* **Task directions**: Lift out all lines below that contain "đồng".

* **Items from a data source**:
━━━━
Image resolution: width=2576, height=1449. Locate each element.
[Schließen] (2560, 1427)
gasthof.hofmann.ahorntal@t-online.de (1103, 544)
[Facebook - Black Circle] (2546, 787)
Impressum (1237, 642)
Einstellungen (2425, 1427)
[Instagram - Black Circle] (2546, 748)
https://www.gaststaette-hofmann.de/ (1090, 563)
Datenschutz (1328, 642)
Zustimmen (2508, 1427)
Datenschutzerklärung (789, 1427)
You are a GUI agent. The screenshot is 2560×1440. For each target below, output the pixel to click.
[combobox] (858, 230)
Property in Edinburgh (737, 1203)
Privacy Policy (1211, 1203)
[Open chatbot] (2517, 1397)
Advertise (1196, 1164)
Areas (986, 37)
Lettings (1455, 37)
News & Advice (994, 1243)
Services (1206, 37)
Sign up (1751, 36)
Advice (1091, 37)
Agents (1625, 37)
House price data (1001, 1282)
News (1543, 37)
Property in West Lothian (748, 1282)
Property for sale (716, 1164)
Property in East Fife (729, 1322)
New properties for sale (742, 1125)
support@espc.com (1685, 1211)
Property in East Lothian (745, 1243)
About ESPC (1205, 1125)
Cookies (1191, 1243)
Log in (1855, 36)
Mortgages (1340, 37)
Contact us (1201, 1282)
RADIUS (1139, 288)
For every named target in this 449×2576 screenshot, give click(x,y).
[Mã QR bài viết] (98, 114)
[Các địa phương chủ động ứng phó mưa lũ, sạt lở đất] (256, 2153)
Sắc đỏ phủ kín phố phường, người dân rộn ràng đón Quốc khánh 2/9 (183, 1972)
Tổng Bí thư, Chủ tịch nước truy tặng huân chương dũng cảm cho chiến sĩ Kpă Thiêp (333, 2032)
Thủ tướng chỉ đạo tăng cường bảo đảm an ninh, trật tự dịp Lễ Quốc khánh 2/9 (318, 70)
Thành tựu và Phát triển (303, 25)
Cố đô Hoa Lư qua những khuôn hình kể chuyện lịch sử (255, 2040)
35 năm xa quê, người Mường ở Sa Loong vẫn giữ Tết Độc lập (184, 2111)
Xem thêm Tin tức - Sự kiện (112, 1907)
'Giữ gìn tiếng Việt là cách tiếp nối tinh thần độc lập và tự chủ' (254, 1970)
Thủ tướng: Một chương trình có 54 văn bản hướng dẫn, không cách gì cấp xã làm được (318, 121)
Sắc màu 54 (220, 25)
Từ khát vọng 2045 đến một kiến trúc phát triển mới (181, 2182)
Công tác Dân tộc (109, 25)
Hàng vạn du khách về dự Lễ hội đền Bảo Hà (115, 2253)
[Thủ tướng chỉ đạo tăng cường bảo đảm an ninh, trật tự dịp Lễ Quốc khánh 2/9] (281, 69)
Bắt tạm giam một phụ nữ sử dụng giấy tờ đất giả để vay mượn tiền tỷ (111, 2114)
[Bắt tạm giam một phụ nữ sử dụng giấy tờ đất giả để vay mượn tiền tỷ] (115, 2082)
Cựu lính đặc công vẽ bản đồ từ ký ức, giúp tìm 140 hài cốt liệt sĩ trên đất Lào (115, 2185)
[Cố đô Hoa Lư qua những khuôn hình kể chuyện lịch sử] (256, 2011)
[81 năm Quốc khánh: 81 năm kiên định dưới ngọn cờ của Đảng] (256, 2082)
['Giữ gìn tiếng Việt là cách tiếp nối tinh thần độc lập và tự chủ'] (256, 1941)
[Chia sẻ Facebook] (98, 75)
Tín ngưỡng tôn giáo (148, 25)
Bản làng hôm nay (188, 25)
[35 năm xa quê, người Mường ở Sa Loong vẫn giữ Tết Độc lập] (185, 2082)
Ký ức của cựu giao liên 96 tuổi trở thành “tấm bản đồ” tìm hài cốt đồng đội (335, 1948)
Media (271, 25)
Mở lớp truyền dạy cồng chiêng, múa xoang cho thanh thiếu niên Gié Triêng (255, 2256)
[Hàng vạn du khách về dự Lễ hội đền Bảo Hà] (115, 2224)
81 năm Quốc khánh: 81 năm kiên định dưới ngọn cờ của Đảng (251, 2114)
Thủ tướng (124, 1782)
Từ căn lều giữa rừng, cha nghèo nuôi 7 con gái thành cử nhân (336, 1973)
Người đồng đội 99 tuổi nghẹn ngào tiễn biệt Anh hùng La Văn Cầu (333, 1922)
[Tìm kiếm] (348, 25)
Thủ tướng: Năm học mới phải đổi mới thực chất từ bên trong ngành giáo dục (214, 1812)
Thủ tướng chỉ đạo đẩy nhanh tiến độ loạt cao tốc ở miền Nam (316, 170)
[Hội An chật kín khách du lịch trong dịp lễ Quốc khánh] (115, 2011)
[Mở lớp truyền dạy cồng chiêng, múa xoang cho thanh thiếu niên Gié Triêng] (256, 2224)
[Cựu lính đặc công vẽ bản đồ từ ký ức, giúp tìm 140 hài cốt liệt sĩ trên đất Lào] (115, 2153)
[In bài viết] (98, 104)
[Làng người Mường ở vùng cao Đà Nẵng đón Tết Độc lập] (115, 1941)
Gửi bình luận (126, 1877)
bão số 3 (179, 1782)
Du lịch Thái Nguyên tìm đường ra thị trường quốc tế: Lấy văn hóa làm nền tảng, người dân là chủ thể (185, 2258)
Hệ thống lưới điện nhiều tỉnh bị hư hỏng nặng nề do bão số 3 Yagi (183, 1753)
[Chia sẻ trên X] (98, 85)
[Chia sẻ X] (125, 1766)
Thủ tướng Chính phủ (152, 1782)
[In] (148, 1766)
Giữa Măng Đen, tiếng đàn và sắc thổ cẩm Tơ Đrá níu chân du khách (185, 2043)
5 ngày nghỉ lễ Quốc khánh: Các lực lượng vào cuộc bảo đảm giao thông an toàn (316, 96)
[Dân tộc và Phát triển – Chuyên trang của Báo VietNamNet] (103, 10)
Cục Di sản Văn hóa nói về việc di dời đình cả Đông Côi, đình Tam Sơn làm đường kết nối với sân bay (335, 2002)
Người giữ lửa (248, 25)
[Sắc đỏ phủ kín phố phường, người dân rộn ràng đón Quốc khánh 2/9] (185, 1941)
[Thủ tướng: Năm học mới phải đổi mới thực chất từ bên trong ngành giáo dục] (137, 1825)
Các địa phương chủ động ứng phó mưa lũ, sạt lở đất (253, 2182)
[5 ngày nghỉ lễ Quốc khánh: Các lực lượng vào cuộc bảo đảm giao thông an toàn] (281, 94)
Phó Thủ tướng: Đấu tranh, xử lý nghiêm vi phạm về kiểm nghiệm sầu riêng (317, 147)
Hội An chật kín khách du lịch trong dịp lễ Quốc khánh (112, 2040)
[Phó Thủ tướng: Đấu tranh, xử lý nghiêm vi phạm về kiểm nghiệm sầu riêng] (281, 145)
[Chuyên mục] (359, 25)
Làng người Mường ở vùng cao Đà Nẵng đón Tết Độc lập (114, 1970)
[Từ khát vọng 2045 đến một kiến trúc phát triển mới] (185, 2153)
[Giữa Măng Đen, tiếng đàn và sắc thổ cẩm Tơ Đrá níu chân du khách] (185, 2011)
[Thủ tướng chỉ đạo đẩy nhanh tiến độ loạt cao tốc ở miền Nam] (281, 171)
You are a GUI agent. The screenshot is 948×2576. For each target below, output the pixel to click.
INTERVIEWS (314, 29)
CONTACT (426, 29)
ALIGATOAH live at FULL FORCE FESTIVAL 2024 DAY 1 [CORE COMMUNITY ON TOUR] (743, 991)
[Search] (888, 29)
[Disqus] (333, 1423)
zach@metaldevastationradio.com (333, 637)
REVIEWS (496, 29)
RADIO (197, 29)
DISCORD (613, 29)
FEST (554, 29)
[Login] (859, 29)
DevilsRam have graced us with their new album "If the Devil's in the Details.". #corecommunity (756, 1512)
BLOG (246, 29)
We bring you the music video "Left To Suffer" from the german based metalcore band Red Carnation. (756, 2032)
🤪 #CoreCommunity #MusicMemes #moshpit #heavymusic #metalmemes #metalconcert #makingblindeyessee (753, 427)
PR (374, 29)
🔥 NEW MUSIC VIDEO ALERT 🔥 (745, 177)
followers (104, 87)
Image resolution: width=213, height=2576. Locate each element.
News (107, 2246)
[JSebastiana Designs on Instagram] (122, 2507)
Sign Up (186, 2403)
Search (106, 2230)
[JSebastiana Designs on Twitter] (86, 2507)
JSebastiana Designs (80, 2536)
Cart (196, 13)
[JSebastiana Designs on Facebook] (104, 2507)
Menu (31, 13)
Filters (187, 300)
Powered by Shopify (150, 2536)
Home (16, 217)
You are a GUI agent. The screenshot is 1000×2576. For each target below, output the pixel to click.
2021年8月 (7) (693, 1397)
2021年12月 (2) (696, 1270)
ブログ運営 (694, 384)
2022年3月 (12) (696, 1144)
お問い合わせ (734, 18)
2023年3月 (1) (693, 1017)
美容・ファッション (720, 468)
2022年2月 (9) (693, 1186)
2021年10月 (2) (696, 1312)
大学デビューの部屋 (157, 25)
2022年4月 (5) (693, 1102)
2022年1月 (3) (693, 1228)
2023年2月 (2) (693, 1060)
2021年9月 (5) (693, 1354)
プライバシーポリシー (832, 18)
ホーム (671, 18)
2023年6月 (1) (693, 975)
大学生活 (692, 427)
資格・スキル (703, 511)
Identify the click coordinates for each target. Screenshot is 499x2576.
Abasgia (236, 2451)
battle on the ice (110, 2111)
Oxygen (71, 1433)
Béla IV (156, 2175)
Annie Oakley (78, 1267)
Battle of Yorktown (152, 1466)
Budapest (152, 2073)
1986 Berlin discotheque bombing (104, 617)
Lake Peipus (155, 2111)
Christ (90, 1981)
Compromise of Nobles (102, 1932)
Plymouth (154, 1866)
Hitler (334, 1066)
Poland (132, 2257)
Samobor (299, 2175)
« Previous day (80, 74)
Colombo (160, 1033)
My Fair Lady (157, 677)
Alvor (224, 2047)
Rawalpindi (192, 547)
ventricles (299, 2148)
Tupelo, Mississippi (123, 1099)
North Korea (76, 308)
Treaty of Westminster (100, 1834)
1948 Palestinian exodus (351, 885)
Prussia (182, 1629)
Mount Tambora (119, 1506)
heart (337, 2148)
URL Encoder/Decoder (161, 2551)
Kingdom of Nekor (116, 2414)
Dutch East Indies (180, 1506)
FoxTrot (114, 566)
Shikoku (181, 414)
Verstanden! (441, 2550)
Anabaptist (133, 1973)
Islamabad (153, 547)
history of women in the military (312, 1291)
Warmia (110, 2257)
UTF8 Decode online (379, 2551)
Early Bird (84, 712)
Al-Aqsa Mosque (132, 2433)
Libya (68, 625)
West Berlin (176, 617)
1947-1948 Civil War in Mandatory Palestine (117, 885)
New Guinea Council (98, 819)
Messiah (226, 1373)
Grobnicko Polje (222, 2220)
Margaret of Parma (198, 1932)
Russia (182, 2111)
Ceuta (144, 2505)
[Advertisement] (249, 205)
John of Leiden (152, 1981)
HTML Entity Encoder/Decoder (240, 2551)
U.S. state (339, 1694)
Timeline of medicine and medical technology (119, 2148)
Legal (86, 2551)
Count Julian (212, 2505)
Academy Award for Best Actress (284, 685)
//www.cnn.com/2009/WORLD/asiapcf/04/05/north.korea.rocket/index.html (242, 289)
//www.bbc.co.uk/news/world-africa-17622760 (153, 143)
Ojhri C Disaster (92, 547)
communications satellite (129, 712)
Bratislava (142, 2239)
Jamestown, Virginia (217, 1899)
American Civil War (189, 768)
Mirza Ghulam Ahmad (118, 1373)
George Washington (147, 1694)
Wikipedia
━━━━
* **Answer to the problem**:
Ký ức của cựu giao liên 96 tuổi trở thành “tấm bản đồ” tìm hài cốt đồng đội (335, 1948)
Người đồng đội 99 tuổi nghẹn ngào tiễn biệt Anh hùng La Văn Cầu (333, 1922)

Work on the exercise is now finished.